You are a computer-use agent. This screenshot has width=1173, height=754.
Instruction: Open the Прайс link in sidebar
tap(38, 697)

========================================================================

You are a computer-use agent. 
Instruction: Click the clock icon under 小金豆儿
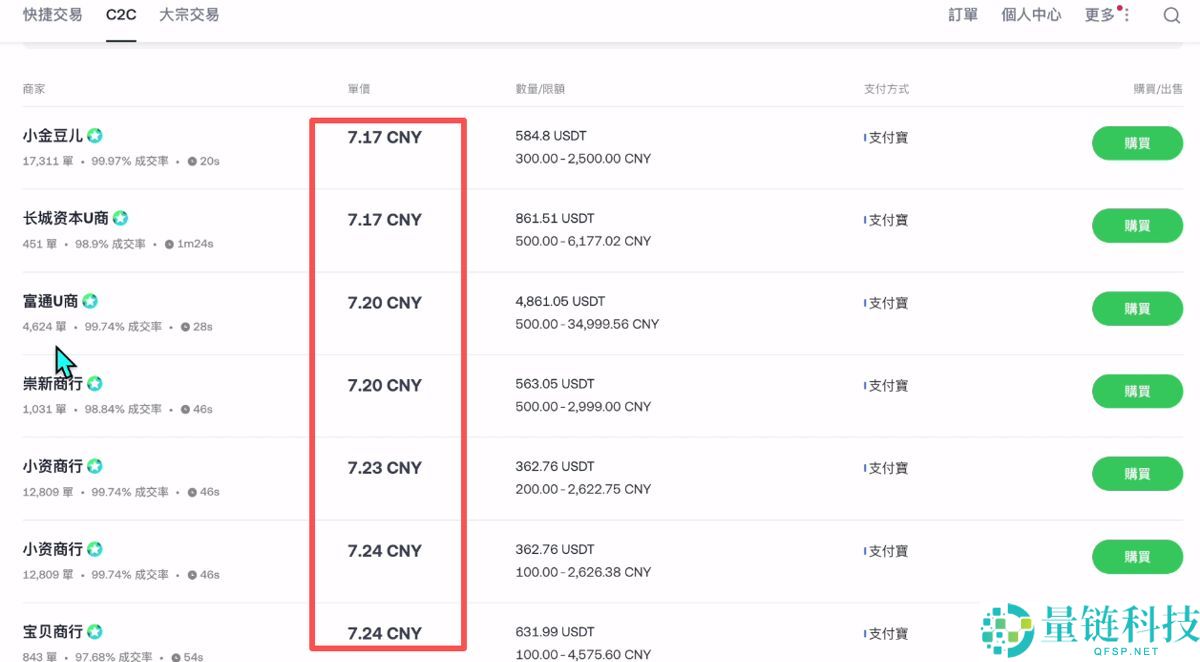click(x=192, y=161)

========================================================================

*PROBLEM DETAILS*.
Look through the data above for lines holding the word "agent". State how many there are and nothing else.

*WRITTEN RESPONSE*.
2